*What to work on:*
Give the entries again exactly, every one of them.

*Input data:*
^^^^^^^^^^^^^^^^
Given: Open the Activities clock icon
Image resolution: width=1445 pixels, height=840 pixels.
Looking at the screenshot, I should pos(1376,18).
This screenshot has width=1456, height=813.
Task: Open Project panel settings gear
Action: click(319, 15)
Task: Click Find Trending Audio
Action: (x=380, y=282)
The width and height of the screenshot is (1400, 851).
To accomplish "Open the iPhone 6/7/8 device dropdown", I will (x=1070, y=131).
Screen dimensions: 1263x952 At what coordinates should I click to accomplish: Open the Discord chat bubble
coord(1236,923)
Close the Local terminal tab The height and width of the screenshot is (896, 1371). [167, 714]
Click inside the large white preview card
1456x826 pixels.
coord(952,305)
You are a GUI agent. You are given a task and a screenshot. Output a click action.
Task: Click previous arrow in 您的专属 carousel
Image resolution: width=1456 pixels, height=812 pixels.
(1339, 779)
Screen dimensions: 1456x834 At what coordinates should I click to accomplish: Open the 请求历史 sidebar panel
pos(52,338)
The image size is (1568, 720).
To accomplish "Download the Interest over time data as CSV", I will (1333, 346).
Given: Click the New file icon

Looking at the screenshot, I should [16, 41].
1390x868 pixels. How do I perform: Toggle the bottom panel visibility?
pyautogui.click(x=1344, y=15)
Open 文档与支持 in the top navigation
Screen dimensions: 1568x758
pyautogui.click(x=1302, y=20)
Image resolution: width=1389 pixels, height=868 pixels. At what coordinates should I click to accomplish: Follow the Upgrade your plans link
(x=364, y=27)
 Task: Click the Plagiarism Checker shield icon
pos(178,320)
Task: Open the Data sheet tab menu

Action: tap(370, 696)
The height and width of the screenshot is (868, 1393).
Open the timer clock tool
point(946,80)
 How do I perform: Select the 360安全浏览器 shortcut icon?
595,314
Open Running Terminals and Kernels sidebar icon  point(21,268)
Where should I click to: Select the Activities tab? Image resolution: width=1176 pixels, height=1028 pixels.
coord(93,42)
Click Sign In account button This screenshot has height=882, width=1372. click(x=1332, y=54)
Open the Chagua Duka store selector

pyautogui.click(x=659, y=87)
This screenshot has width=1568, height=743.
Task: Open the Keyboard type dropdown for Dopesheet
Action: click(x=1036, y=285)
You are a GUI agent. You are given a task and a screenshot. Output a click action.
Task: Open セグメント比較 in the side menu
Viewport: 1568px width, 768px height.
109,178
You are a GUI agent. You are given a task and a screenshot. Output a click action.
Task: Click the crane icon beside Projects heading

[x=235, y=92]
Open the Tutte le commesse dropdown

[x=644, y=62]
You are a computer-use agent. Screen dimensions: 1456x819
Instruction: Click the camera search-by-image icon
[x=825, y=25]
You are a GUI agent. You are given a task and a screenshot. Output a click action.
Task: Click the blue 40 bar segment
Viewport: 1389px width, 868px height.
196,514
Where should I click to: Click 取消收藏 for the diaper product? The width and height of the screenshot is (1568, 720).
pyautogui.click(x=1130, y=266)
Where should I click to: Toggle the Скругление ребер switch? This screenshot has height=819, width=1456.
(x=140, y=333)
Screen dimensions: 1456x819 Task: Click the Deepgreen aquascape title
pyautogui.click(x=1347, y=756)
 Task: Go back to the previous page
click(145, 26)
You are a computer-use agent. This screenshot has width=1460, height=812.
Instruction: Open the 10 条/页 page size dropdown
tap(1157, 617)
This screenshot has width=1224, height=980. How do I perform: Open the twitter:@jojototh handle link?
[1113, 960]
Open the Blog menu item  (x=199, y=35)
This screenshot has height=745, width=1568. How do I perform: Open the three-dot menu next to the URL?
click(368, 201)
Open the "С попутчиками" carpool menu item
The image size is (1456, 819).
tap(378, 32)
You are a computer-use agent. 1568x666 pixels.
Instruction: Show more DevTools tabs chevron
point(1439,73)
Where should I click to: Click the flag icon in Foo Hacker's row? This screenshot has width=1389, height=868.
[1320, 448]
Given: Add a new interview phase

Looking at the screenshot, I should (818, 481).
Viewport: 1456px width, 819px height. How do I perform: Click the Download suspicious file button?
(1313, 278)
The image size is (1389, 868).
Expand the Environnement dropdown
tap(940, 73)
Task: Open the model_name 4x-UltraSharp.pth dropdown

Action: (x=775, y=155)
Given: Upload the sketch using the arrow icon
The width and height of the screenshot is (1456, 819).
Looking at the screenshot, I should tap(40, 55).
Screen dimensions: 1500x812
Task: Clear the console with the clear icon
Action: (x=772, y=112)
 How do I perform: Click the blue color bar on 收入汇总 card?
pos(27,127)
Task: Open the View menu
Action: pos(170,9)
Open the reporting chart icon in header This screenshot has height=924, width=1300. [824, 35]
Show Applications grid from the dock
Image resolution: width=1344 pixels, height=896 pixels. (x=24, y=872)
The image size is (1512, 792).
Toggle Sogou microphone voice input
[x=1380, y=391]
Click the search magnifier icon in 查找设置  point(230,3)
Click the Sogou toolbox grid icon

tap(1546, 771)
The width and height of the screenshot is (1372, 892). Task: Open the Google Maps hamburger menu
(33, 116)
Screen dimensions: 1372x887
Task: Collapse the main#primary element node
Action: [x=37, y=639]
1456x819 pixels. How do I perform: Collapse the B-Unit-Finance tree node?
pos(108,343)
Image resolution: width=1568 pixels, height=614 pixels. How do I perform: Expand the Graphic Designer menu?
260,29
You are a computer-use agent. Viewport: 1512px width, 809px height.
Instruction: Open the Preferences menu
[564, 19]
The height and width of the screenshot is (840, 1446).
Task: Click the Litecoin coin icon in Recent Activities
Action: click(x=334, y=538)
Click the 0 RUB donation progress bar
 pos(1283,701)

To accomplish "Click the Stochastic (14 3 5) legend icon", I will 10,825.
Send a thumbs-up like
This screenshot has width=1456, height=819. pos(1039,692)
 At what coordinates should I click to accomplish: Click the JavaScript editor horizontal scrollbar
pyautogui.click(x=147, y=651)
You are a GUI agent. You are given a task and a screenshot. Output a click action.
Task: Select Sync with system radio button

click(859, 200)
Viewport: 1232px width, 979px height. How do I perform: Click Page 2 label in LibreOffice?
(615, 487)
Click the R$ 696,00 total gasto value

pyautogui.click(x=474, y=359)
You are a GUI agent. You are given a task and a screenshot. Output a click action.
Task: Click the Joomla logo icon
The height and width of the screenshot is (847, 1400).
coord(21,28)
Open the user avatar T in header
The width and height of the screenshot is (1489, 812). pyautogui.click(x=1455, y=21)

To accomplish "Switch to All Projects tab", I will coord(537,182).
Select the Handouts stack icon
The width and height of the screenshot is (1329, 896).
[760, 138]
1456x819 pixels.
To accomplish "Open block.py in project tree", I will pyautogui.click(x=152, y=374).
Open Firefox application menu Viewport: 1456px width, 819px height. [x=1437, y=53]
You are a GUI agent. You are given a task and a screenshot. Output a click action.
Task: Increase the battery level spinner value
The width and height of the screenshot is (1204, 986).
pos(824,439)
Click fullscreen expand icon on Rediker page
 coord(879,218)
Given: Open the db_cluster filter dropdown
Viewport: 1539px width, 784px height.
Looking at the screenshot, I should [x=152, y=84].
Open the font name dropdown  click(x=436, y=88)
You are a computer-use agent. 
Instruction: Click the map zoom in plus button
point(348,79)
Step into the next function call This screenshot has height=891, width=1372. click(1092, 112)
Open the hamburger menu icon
^^^^^^^^^^^^^^^^
*Expected output:*
Given: Open the Activities clock icon
Image resolution: width=1445 pixels, height=840 pixels.
Looking at the screenshot, I should pos(1376,18).
This screenshot has width=1456, height=813.
Task: Open Project panel settings gear
Action: click(319, 15)
Task: Click Find Trending Audio
Action: (x=380, y=282)
The width and height of the screenshot is (1400, 851).
To accomplish "Open the iPhone 6/7/8 device dropdown", I will (x=1070, y=131).
Screen dimensions: 1263x952 At what coordinates should I click to accomplish: Open the Discord chat bubble
coord(1236,923)
Close the Local terminal tab The height and width of the screenshot is (896, 1371). [167, 714]
Click inside the large white preview card
1456x826 pixels.
coord(952,305)
You are a GUI agent. You are given a task and a screenshot. Output a click action.
Task: Click previous arrow in 您的专属 carousel
Image resolution: width=1456 pixels, height=812 pixels.
(1339, 779)
Screen dimensions: 1456x834 At what coordinates should I click to accomplish: Open the 请求历史 sidebar panel
pos(52,338)
The image size is (1568, 720).
To accomplish "Download the Interest over time data as CSV", I will (1333, 346).
Given: Click the New file icon

Looking at the screenshot, I should [16, 41].
1390x868 pixels. How do I perform: Toggle the bottom panel visibility?
pyautogui.click(x=1344, y=15)
Open 文档与支持 in the top navigation
Screen dimensions: 1568x758
pyautogui.click(x=1302, y=20)
Image resolution: width=1389 pixels, height=868 pixels. At what coordinates should I click to accomplish: Follow the Upgrade your plans link
(x=364, y=27)
 Task: Click the Plagiarism Checker shield icon
pos(178,320)
Task: Open the Data sheet tab menu

Action: tap(370, 696)
The height and width of the screenshot is (868, 1393).
Open the timer clock tool
point(946,80)
 How do I perform: Select the 360安全浏览器 shortcut icon?
595,314
Open Running Terminals and Kernels sidebar icon  point(21,268)
Where should I click to: Select the Activities tab? Image resolution: width=1176 pixels, height=1028 pixels.
coord(93,42)
Click Sign In account button This screenshot has height=882, width=1372. click(x=1332, y=54)
Open the Chagua Duka store selector

pyautogui.click(x=659, y=87)
This screenshot has width=1568, height=743.
Task: Open the Keyboard type dropdown for Dopesheet
Action: click(x=1036, y=285)
You are a GUI agent. You are given a task and a screenshot. Output a click action.
Task: Open セグメント比較 in the side menu
Viewport: 1568px width, 768px height.
109,178
You are a GUI agent. You are given a task and a screenshot. Output a click action.
Task: Click the crane icon beside Projects heading

[x=235, y=92]
Open the Tutte le commesse dropdown

[x=644, y=62]
You are a computer-use agent. Screen dimensions: 1456x819
Instruction: Click the camera search-by-image icon
[x=825, y=25]
You are a GUI agent. You are given a task and a screenshot. Output a click action.
Task: Click the blue 40 bar segment
Viewport: 1389px width, 868px height.
196,514
Where should I click to: Click 取消收藏 for the diaper product? The width and height of the screenshot is (1568, 720).
pyautogui.click(x=1130, y=266)
Where should I click to: Toggle the Скругление ребер switch? This screenshot has height=819, width=1456.
(x=140, y=333)
Screen dimensions: 1456x819 Task: Click the Deepgreen aquascape title
pyautogui.click(x=1347, y=756)
 Task: Go back to the previous page
click(145, 26)
You are a computer-use agent. This screenshot has width=1460, height=812.
Instruction: Open the 10 条/页 page size dropdown
tap(1157, 617)
This screenshot has width=1224, height=980. How do I perform: Open the twitter:@jojototh handle link?
[1113, 960]
Open the Blog menu item  (x=199, y=35)
This screenshot has height=745, width=1568. How do I perform: Open the three-dot menu next to the URL?
click(368, 201)
Open the "С попутчиками" carpool menu item
The image size is (1456, 819).
tap(378, 32)
You are a computer-use agent. 1568x666 pixels.
Instruction: Show more DevTools tabs chevron
point(1439,73)
Where should I click to: Click the flag icon in Foo Hacker's row? This screenshot has width=1389, height=868.
[1320, 448]
Given: Add a new interview phase

Looking at the screenshot, I should (818, 481).
Viewport: 1456px width, 819px height. How do I perform: Click the Download suspicious file button?
(1313, 278)
The image size is (1389, 868).
Expand the Environnement dropdown
tap(940, 73)
Task: Open the model_name 4x-UltraSharp.pth dropdown

Action: (x=775, y=155)
Given: Upload the sketch using the arrow icon
The width and height of the screenshot is (1456, 819).
Looking at the screenshot, I should tap(40, 55).
Screen dimensions: 1500x812
Task: Clear the console with the clear icon
Action: (x=772, y=112)
 How do I perform: Click the blue color bar on 收入汇总 card?
pos(27,127)
Task: Open the View menu
Action: pos(170,9)
Open the reporting chart icon in header This screenshot has height=924, width=1300. [824, 35]
Show Applications grid from the dock
Image resolution: width=1344 pixels, height=896 pixels. (x=24, y=872)
The image size is (1512, 792).
Toggle Sogou microphone voice input
[x=1380, y=391]
Click the search magnifier icon in 查找设置  point(230,3)
Click the Sogou toolbox grid icon

tap(1546, 771)
The width and height of the screenshot is (1372, 892). Task: Open the Google Maps hamburger menu
(33, 116)
Screen dimensions: 1372x887
Task: Collapse the main#primary element node
Action: [x=37, y=639]
1456x819 pixels. How do I perform: Collapse the B-Unit-Finance tree node?
pos(108,343)
Image resolution: width=1568 pixels, height=614 pixels. How do I perform: Expand the Graphic Designer menu?
260,29
You are a computer-use agent. Viewport: 1512px width, 809px height.
Instruction: Open the Preferences menu
[564, 19]
The height and width of the screenshot is (840, 1446).
Task: Click the Litecoin coin icon in Recent Activities
Action: click(x=334, y=538)
Click the 0 RUB donation progress bar
 pos(1283,701)

To accomplish "Click the Stochastic (14 3 5) legend icon", I will 10,825.
Send a thumbs-up like
This screenshot has width=1456, height=819. pos(1039,692)
 At what coordinates should I click to accomplish: Click the JavaScript editor horizontal scrollbar
pyautogui.click(x=147, y=651)
You are a GUI agent. You are given a task and a screenshot. Output a click action.
Task: Select Sync with system radio button

click(859, 200)
Viewport: 1232px width, 979px height. How do I perform: Click Page 2 label in LibreOffice?
(615, 487)
Click the R$ 696,00 total gasto value

pyautogui.click(x=474, y=359)
You are a GUI agent. You are given a task and a screenshot. Output a click action.
Task: Click the Joomla logo icon
The height and width of the screenshot is (847, 1400).
coord(21,28)
Open the user avatar T in header
The width and height of the screenshot is (1489, 812). pyautogui.click(x=1455, y=21)

To accomplish "Switch to All Projects tab", I will coord(537,182).
Select the Handouts stack icon
The width and height of the screenshot is (1329, 896).
[760, 138]
1456x819 pixels.
To accomplish "Open block.py in project tree", I will pyautogui.click(x=152, y=374).
Open Firefox application menu Viewport: 1456px width, 819px height. [x=1437, y=53]
You are a GUI agent. You are given a task and a screenshot. Output a click action.
Task: Increase the battery level spinner value
The width and height of the screenshot is (1204, 986).
pos(824,439)
Click fullscreen expand icon on Rediker page
 coord(879,218)
Given: Open the db_cluster filter dropdown
Viewport: 1539px width, 784px height.
Looking at the screenshot, I should [x=152, y=84].
Open the font name dropdown  click(x=436, y=88)
You are a computer-use agent. 
Instruction: Click the map zoom in plus button
point(348,79)
Step into the next function call This screenshot has height=891, width=1372. click(1092, 112)
Open the hamburger menu icon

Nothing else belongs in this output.